We’ve got supportive investors, and, yes, it’s enough for now. The answer to that question, though, depends on the strategy we seek to deploy. We may see opportunities to scale quicker and harder in certain markets, and if so, we will talk to our investors. Right now, 65% of our revenue is in the U.S., the remainder is largely from the U.K. There’s a lot to be focused on right now.
Tell us about the business model
As a B2B, software as a service (SaaS) company, rather than us selling software on a perpetual basis to a customer, they subscribe to the software over a period of time. This is a model which is gaining lots of traction in the commercial software world as it’s good for the vendor – you have clear sight of future revenues; you know you’ve got subscription coming in – but it’s also better for the customer, because they’re not making a big bet on an expensive piece of software which is then their responsibility to make work. The risk is more shared between the customer and the vendor. This has made the software business more customer orientated and easier to procure. Someone can sign up for Relative Insight and start using it in minutes.

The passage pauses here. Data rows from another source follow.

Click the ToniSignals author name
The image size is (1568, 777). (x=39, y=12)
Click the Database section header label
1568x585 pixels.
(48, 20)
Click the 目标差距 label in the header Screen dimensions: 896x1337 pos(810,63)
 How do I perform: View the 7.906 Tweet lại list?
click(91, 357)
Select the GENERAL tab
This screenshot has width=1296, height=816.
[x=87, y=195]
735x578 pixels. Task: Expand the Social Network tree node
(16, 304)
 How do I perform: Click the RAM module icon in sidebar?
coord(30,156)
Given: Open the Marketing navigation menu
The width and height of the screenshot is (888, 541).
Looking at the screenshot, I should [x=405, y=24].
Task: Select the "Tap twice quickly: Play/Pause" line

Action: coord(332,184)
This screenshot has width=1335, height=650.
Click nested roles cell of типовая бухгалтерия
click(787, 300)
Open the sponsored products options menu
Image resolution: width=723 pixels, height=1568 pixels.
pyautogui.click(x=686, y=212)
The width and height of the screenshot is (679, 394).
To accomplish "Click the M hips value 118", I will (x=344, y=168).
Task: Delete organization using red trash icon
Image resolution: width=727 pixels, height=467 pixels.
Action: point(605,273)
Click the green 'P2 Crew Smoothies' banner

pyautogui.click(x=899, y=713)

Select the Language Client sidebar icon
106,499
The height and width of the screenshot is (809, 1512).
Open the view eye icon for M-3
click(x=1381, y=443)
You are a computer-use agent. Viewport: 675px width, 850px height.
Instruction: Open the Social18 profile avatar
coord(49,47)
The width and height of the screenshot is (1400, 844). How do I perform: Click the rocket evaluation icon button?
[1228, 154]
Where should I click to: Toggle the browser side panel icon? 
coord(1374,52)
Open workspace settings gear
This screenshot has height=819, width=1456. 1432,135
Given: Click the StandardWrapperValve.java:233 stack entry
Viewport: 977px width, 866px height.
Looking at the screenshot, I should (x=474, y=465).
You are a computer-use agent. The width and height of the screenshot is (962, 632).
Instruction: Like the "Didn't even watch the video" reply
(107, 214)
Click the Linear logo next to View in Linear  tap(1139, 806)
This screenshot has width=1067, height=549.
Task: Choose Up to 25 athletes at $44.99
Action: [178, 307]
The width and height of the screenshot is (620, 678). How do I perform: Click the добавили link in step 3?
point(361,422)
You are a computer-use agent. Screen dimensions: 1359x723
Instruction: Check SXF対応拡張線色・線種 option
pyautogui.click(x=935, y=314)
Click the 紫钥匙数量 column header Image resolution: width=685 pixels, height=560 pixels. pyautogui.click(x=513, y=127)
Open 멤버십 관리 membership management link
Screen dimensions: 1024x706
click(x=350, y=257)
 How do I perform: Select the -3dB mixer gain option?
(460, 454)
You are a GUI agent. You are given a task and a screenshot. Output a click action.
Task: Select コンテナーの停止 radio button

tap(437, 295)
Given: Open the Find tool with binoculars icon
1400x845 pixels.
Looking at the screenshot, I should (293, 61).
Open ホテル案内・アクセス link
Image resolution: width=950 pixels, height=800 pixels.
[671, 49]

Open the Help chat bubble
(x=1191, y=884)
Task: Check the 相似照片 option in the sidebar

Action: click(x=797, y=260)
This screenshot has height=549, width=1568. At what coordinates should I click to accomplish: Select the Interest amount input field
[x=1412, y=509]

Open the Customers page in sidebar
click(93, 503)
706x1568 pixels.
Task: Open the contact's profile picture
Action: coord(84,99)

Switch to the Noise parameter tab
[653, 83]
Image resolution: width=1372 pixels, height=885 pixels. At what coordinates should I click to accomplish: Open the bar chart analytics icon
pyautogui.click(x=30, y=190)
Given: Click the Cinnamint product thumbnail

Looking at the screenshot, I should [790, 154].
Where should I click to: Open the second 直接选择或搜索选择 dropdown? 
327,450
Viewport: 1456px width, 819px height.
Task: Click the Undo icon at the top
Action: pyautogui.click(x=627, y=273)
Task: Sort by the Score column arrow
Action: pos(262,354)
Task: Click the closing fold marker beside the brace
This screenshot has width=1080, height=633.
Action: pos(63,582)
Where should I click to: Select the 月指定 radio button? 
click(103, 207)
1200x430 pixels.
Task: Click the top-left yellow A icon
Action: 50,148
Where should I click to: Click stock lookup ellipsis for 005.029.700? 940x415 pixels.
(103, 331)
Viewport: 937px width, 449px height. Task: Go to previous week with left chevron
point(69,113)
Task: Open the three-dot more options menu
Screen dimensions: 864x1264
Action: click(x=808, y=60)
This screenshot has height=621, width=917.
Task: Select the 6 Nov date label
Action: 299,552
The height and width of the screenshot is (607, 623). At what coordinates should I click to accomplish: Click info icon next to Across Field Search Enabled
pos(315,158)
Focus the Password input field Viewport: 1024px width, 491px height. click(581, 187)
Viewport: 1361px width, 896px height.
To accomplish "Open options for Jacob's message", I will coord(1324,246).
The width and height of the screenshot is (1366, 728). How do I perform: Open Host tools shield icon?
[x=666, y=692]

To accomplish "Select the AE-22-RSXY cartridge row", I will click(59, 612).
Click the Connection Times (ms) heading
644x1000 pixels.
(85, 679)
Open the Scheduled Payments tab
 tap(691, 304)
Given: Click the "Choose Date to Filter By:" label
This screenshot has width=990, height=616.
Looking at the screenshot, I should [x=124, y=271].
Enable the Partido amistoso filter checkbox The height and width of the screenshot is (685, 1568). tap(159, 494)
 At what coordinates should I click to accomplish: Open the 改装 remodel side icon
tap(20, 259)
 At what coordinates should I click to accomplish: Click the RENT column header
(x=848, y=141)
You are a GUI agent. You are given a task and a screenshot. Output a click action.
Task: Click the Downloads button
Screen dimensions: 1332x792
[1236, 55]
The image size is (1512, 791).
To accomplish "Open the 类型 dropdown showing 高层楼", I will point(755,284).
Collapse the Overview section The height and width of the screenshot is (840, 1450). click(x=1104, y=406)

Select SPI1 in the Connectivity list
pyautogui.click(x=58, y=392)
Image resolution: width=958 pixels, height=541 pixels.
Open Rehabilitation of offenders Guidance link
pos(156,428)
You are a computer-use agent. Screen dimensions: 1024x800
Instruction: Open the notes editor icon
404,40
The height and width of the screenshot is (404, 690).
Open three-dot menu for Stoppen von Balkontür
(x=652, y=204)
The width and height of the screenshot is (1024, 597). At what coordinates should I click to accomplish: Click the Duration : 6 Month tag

But when planning your SaaS strategy financially then really it’s all about the J curve. What I mean by this is that you invest in sales people, in marketing, in the product – and this costs money. Then, you build up your subscription revenue streams, and you start to make money back and you make profit. This is called a J Curve.
The trick for a SaaS company lies in the profile of that J Curve. You can do a deep curve, by investing heavily early on, which means that, when you come out of that J Curve the trajectory is higher. Or you can have a shallower one whereby you’re not spending as much in the early days, but you won’t be growing so quickly. Which type you choose depends on all kinds of things. These are moving factors which change all the time. Six months ago, it might have been all about the growth, whereas in today’s climate it’s perhaps more about the sustainability of the business.
My job is essentially to modify that curve and to think ahead. For instance, do we really want to pile lots of resources into a market that’s looking volatile? Do we want to concentrate on sustainability and profitability as opposed to growth? Or can we come up with a solution that gives us all of the above? That, in a nutshell, is my job – and there are lots of stakeholders to consider in the decision making: The customers, which are clearly paramount, the employees and the investors.
What is the future vision?
The U.S. is still our focus. It’s a dominant part of our revenue base at the moment and we have plans to expand there further, having just opened a second US office in Philadelphia.
Why do you do this?
We do all this because text data sources are so valuable. They answer critical business questions. So, while most companies know that customer satisfaction scores may be going up or going down, the responses to the open ended questions in their surveys will tell them why.
Yet, today, when you ask somebody on the board, or at C level, to outline their primary sources of business intelligence and which data sources they monitor, 99% will give quantitative answers, such as web traffic, revenue and profit. This is completely understandable but my vision is that the text-based ‘why’ sources of data will also be in that answer, rather than relying just on the ‘what’. Even if, out of the top ten business metrics, just two are text based versus all ten, then that is a massive, fundamental shift in how companies look at their data and think about the value they can get out of it. Our mission is also to make all this easier to interpret and to set up.
About Ben
Ben Hookway is the CEO of Relative Insight and took the company from an academic spin-out into a commercial SaaS platform used by leading customer-focused organisations such as Sky, Nespresso and Formula 1. With over 20 years’ experience in the early stage technology market, Ben has founded, funded, and exited companies. He spent six years in the US and has had extensive experience in China, South Korea, and Taiwan with start-ups and $1bn corporations.